§ Work task
Nothing in the records may be left out or reworded; return them exactly.

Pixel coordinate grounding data
───

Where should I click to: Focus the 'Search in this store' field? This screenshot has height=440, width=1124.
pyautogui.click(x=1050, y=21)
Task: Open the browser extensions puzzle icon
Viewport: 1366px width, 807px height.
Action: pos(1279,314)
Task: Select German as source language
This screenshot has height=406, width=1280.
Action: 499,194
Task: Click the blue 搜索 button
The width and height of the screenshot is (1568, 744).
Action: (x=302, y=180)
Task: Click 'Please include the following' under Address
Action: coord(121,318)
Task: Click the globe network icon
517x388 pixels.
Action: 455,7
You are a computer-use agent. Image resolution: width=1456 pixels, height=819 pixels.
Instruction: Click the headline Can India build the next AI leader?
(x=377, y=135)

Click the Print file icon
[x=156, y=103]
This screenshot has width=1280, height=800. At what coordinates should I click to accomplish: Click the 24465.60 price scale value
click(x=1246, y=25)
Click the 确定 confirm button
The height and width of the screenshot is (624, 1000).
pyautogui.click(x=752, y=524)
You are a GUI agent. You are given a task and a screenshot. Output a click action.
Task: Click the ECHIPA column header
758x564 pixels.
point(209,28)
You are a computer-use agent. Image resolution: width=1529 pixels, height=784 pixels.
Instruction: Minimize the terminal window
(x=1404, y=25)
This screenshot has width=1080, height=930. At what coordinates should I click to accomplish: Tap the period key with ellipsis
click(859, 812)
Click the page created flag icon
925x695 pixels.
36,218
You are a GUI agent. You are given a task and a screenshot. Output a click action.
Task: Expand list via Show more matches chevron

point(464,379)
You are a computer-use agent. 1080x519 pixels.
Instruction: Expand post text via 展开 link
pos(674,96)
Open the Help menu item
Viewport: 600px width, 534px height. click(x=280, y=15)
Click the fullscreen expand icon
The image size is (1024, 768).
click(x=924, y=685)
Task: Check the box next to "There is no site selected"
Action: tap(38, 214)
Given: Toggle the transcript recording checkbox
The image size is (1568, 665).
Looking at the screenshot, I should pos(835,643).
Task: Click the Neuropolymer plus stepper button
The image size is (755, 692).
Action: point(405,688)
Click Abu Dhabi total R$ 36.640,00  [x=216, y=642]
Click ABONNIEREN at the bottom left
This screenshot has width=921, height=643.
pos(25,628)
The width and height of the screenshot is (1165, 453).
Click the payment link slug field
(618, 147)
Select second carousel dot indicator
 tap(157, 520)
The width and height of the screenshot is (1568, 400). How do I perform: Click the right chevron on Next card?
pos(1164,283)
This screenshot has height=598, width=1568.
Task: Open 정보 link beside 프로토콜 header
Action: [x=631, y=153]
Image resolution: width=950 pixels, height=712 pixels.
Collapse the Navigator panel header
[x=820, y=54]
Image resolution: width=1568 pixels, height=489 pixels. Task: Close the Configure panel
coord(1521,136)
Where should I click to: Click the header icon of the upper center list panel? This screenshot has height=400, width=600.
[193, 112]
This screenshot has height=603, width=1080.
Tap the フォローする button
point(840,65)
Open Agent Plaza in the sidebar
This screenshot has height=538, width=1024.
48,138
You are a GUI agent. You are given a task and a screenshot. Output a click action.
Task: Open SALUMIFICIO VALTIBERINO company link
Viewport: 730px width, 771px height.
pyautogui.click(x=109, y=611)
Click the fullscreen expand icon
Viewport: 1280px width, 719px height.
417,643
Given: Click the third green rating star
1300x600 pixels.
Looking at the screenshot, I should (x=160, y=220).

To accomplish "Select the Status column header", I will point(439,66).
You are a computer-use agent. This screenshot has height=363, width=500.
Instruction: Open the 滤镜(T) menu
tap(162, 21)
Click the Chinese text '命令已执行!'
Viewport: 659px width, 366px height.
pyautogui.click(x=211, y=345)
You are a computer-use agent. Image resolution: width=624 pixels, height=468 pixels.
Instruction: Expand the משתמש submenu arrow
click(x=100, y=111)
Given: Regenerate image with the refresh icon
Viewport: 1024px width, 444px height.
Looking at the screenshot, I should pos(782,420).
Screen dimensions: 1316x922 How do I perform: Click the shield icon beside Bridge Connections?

───

§ Solution to the problem
Where should I click to: Focus the 'Search in this store' field? This screenshot has height=440, width=1124.
pyautogui.click(x=1050, y=21)
Task: Open the browser extensions puzzle icon
Viewport: 1366px width, 807px height.
Action: pos(1279,314)
Task: Select German as source language
This screenshot has height=406, width=1280.
Action: 499,194
Task: Click the blue 搜索 button
The width and height of the screenshot is (1568, 744).
Action: (x=302, y=180)
Task: Click 'Please include the following' under Address
Action: coord(121,318)
Task: Click the globe network icon
517x388 pixels.
Action: 455,7
You are a computer-use agent. Image resolution: width=1456 pixels, height=819 pixels.
Instruction: Click the headline Can India build the next AI leader?
(x=377, y=135)

Click the Print file icon
[x=156, y=103]
This screenshot has width=1280, height=800. At what coordinates should I click to accomplish: Click the 24465.60 price scale value
click(x=1246, y=25)
Click the 确定 confirm button
The height and width of the screenshot is (624, 1000).
pyautogui.click(x=752, y=524)
You are a GUI agent. You are given a task and a screenshot. Output a click action.
Task: Click the ECHIPA column header
758x564 pixels.
point(209,28)
You are a computer-use agent. Image resolution: width=1529 pixels, height=784 pixels.
Instruction: Minimize the terminal window
(x=1404, y=25)
This screenshot has width=1080, height=930. At what coordinates should I click to accomplish: Tap the period key with ellipsis
click(859, 812)
Click the page created flag icon
925x695 pixels.
36,218
You are a GUI agent. You are given a task and a screenshot. Output a click action.
Task: Expand list via Show more matches chevron

point(464,379)
You are a computer-use agent. 1080x519 pixels.
Instruction: Expand post text via 展开 link
pos(674,96)
Open the Help menu item
Viewport: 600px width, 534px height. click(x=280, y=15)
Click the fullscreen expand icon
The image size is (1024, 768).
click(x=924, y=685)
Task: Check the box next to "There is no site selected"
Action: tap(38, 214)
Given: Toggle the transcript recording checkbox
The image size is (1568, 665).
Looking at the screenshot, I should pos(835,643).
Task: Click the Neuropolymer plus stepper button
The image size is (755, 692).
Action: point(405,688)
Click Abu Dhabi total R$ 36.640,00  [x=216, y=642]
Click ABONNIEREN at the bottom left
This screenshot has width=921, height=643.
pos(25,628)
The width and height of the screenshot is (1165, 453).
Click the payment link slug field
(618, 147)
Select second carousel dot indicator
 tap(157, 520)
The width and height of the screenshot is (1568, 400). How do I perform: Click the right chevron on Next card?
pos(1164,283)
This screenshot has height=598, width=1568.
Task: Open 정보 link beside 프로토콜 header
Action: [x=631, y=153]
Image resolution: width=950 pixels, height=712 pixels.
Collapse the Navigator panel header
[x=820, y=54]
Image resolution: width=1568 pixels, height=489 pixels. Task: Close the Configure panel
coord(1521,136)
Where should I click to: Click the header icon of the upper center list panel? This screenshot has height=400, width=600.
[193, 112]
This screenshot has height=603, width=1080.
Tap the フォローする button
point(840,65)
Open Agent Plaza in the sidebar
This screenshot has height=538, width=1024.
48,138
You are a GUI agent. You are given a task and a screenshot. Output a click action.
Task: Open SALUMIFICIO VALTIBERINO company link
Viewport: 730px width, 771px height.
pyautogui.click(x=109, y=611)
Click the fullscreen expand icon
Viewport: 1280px width, 719px height.
417,643
Given: Click the third green rating star
1300x600 pixels.
Looking at the screenshot, I should (x=160, y=220).

To accomplish "Select the Status column header", I will point(439,66).
You are a computer-use agent. This screenshot has height=363, width=500.
Instruction: Open the 滤镜(T) menu
tap(162, 21)
Click the Chinese text '命令已执行!'
Viewport: 659px width, 366px height.
pyautogui.click(x=211, y=345)
You are a computer-use agent. Image resolution: width=624 pixels, height=468 pixels.
Instruction: Expand the משתמש submenu arrow
click(x=100, y=111)
Given: Regenerate image with the refresh icon
Viewport: 1024px width, 444px height.
Looking at the screenshot, I should pos(782,420).
Screen dimensions: 1316x922 How do I perform: Click the shield icon beside Bridge Connections?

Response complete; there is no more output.